* _Problem to solve_
According to the book review, who are the authors of Visual Studio 2013 Cookbook?

:: Document excerpt ::

Posted on Jul 28, 2014

Visual Studio has made a significant amount of changes in 2010 and 2012; 2013 is no different. Learning all of the new features from version to version isn’t always straightforward. It can also be a daunting task to learn the IDE in and out for new users. Visual Studio 2013 Cookbook by Jeff Martin and Richard Banks is a great bridge to new users and experienced users alike to the features of Visual Studio’s latest release, 2013. Don’t be fooled by the name - the book also covers ASP.NET MVC5, Windows Store Apps, Async code, and .NET Platform 4.5.1.

I primarily focus on the web development aspect of ASP.NET (MVC, Web API) and this book’s coverage of the platform’s latest technology is great. It covers MVC5 fairly well - from getting started to the base template changes with Bootstrap. It also covers Microsoft’s support for viewing your page in multiple browsers (hooray). There is also a solid introduction to HTML5/CSS3 as well as how to use Javascript Intellisense (yay). There’s also a solid overview of the System.Web.Optimization framework (Bundling and Minification). The introduction to TypeScript is great (mainly because TypeScript is awesome - writing ES6 strictly typed code that compiles into Javascript).

:::
:: Records shown ::

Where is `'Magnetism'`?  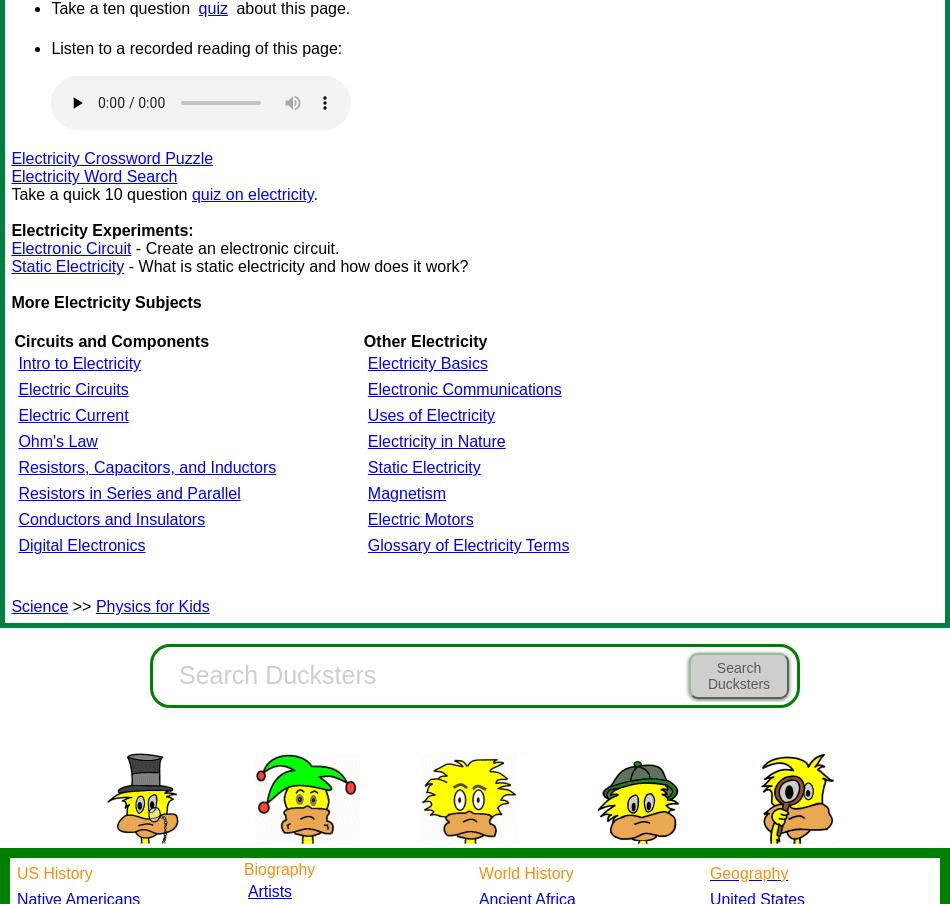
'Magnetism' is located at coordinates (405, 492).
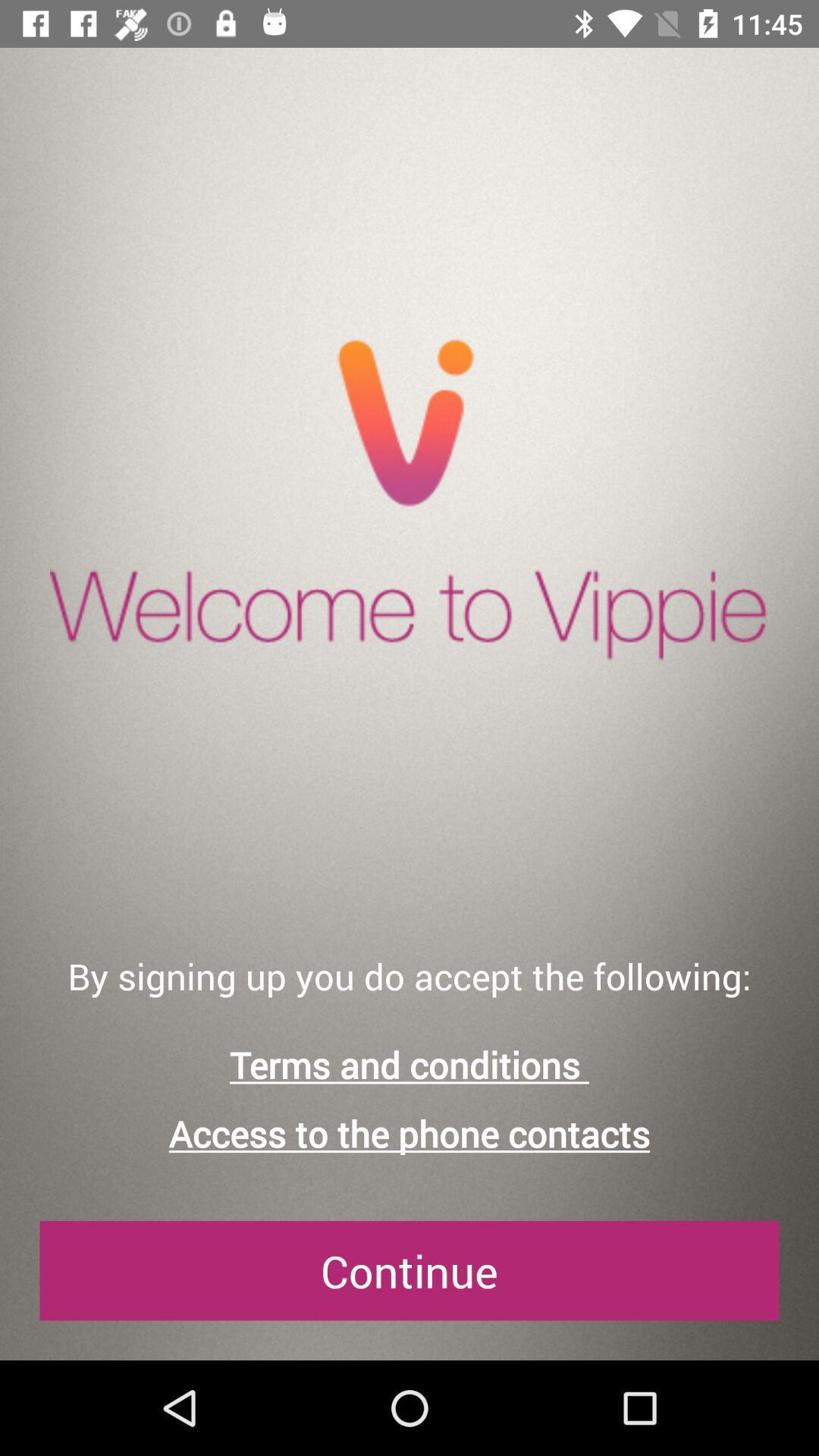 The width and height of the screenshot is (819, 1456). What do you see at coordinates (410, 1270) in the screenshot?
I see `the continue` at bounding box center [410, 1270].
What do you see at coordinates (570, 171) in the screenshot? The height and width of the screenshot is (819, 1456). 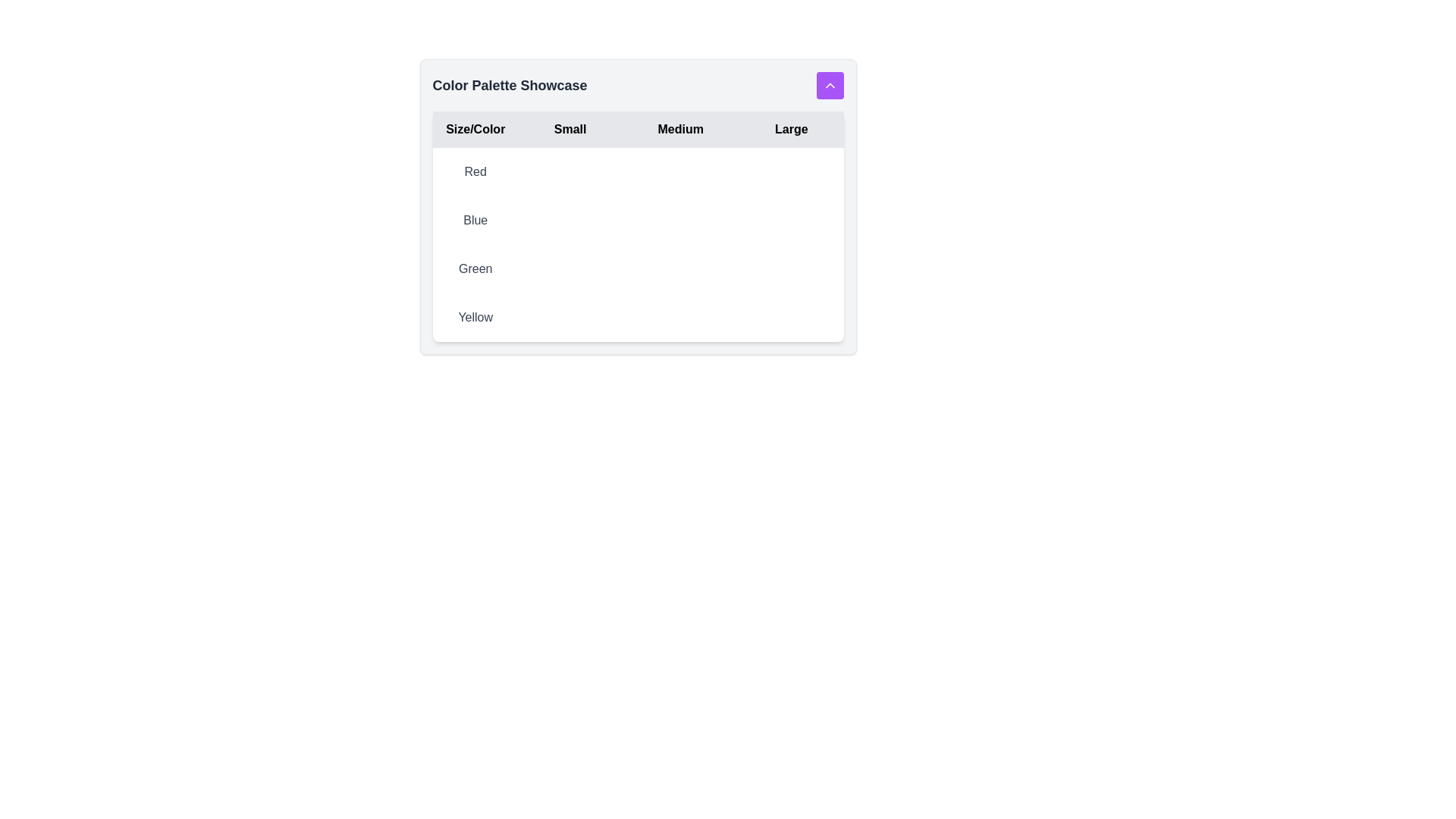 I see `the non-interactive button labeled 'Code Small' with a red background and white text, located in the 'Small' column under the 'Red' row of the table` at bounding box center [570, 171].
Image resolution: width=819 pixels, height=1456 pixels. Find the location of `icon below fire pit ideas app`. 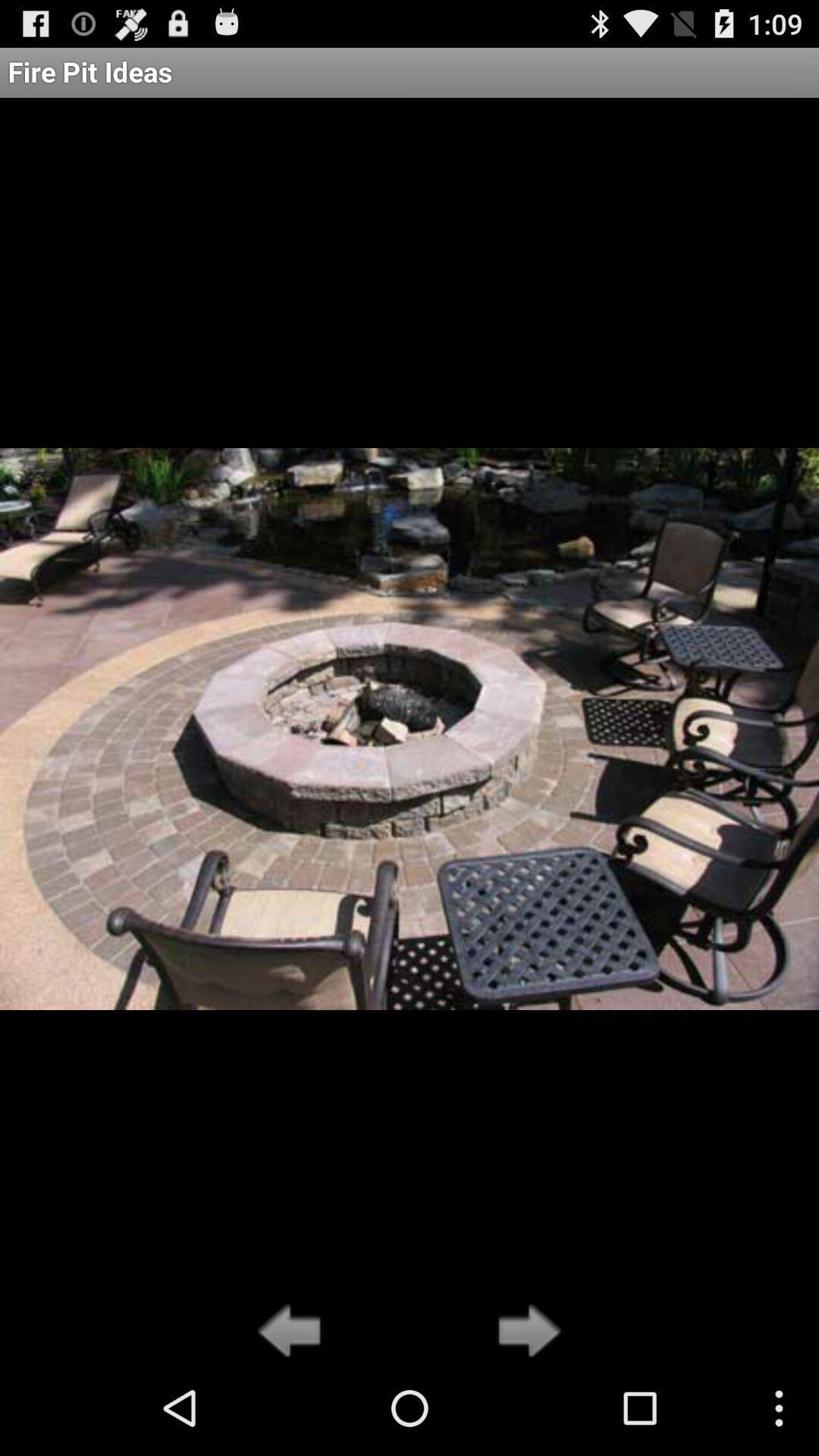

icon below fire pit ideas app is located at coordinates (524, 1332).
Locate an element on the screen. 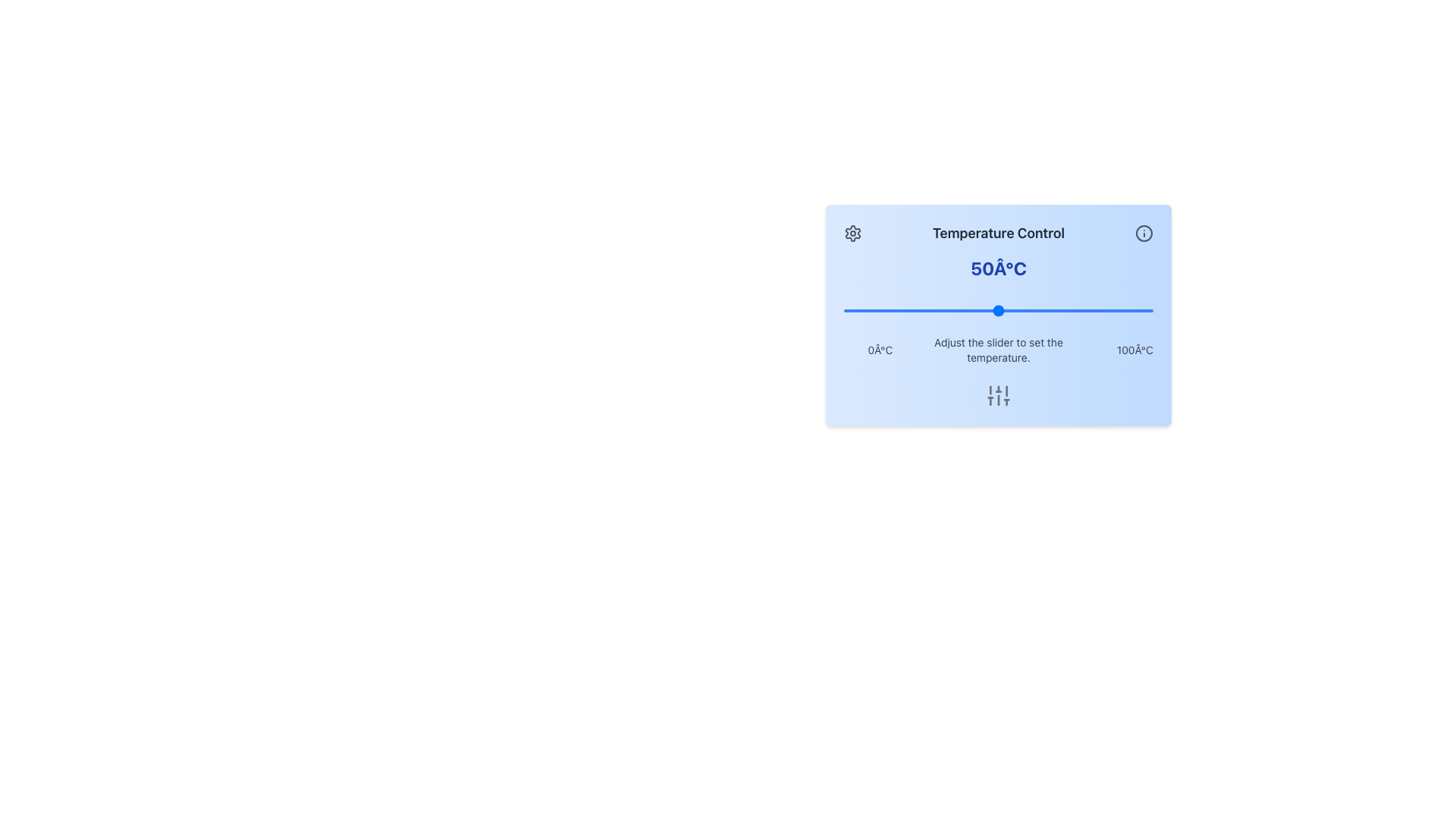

:::

* _Answer area_
Jeff Martin and Richard Banks